- **Exercise prompt**: A verbatim transcription of every record below is required.

- **Available data**:
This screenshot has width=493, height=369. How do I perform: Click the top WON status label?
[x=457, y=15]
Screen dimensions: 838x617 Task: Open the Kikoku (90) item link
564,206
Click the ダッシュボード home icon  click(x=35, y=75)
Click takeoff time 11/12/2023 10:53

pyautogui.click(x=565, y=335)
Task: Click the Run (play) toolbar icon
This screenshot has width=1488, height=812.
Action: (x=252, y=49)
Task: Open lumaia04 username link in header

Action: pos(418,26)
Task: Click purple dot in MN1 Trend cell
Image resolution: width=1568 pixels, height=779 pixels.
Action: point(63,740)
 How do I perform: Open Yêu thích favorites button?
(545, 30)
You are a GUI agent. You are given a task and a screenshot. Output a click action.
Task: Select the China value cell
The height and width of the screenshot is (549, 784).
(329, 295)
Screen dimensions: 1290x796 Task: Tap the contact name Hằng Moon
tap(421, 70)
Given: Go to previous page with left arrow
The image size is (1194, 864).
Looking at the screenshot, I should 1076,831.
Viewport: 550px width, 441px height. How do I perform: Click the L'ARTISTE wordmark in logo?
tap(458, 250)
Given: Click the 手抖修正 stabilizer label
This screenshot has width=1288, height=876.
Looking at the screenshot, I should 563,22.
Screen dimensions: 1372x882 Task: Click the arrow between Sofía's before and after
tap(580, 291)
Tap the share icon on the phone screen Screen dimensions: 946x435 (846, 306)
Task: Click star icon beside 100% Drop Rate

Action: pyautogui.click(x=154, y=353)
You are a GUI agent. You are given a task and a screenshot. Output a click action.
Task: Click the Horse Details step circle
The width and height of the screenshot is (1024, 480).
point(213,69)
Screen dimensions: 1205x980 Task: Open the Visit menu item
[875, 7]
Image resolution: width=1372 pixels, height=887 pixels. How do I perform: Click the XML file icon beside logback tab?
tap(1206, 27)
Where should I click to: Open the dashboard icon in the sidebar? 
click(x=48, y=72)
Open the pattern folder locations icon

- **Solution**:
This screenshot has width=493, height=369. How do I perform: Click the top WON status label?
[x=457, y=15]
Screen dimensions: 838x617 Task: Open the Kikoku (90) item link
564,206
Click the ダッシュボード home icon  click(x=35, y=75)
Click takeoff time 11/12/2023 10:53

pyautogui.click(x=565, y=335)
Task: Click the Run (play) toolbar icon
This screenshot has width=1488, height=812.
Action: (x=252, y=49)
Task: Open lumaia04 username link in header

Action: pos(418,26)
Task: Click purple dot in MN1 Trend cell
Image resolution: width=1568 pixels, height=779 pixels.
Action: point(63,740)
 How do I perform: Open Yêu thích favorites button?
(545, 30)
You are a GUI agent. You are given a task and a screenshot. Output a click action.
Task: Select the China value cell
The height and width of the screenshot is (549, 784).
(329, 295)
Screen dimensions: 1290x796 Task: Tap the contact name Hằng Moon
tap(421, 70)
Given: Go to previous page with left arrow
The image size is (1194, 864).
Looking at the screenshot, I should 1076,831.
Viewport: 550px width, 441px height. How do I perform: Click the L'ARTISTE wordmark in logo?
tap(458, 250)
Given: Click the 手抖修正 stabilizer label
This screenshot has width=1288, height=876.
Looking at the screenshot, I should 563,22.
Screen dimensions: 1372x882 Task: Click the arrow between Sofía's before and after
tap(580, 291)
Tap the share icon on the phone screen Screen dimensions: 946x435 (846, 306)
Task: Click star icon beside 100% Drop Rate

Action: pyautogui.click(x=154, y=353)
You are a GUI agent. You are given a task and a screenshot. Output a click action.
Task: Click the Horse Details step circle
The width and height of the screenshot is (1024, 480).
point(213,69)
Screen dimensions: 1205x980 Task: Open the Visit menu item
[875, 7]
Image resolution: width=1372 pixels, height=887 pixels. How do I perform: Click the XML file icon beside logback tab?
tap(1206, 27)
Where should I click to: Open the dashboard icon in the sidebar? 
click(x=48, y=72)
Open the pattern folder locations icon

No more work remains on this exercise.